BoingBoing posted a fascinating article (as opposed to linking to one) that traces the creation of a fake news story. The story of "Black Friday"--the big shopping weekend after Thanksgiving--was already written before the weekend was finished, and was not the work of journalists, but of a press release. How the press release is used without question as "fact" shows how crummy most of our journalism is these days.

Note that this story is built with two pieces of information: it has numbers and it offers an explanation for those numbers. It's really the perfect story, regardless of whether it's true or not. More importantly, the information attempts to provide an answer to a reasonable question: "How busy was Thanksgiving weekend for retailers?" and one can *not* leave the question unanswered. The possible answers are "up, down or flat." The answer "We don't really know" is not acceptable; it's not news. So the press release provides an answer that Thanksgiving Weekend sales were up significantly and an answer that the NRF people like. That answer is also believable because a national industry trade group had real data to back up its claim.

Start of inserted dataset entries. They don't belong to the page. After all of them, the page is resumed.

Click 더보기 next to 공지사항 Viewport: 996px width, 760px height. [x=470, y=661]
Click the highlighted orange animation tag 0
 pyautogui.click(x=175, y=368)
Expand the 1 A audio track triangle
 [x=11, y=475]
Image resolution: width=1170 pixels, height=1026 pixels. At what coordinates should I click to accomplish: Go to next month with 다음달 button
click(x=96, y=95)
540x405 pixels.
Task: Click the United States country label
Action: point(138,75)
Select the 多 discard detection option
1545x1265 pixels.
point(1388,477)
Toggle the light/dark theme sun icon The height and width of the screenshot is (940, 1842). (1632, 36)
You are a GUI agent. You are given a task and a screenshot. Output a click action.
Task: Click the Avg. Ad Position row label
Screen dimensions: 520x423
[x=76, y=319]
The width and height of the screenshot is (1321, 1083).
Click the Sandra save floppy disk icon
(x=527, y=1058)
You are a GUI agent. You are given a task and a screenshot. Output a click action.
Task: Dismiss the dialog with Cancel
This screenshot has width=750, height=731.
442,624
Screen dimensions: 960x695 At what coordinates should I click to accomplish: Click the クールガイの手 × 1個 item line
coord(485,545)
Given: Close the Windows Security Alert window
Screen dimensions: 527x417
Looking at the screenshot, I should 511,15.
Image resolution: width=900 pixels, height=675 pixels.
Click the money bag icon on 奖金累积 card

One might also want to point out that there is no real opposing trade group here to offer a counter-claim. Those who don't shop over the weekend aren't represented by anyone with a commercial interest in this question. Also, I should mention that the "big" story the day before Thanksgiving is how many people are traveling for the holidays, and how crowded the roads and airports are. That story doesn't seem to have any impact on the post-Thanksgiving story, which says everyone was shopping.

The NRF "news release" thus becomes news, variously massaged and distributed by news services. You might think of it as a kind of journalistic mash-up.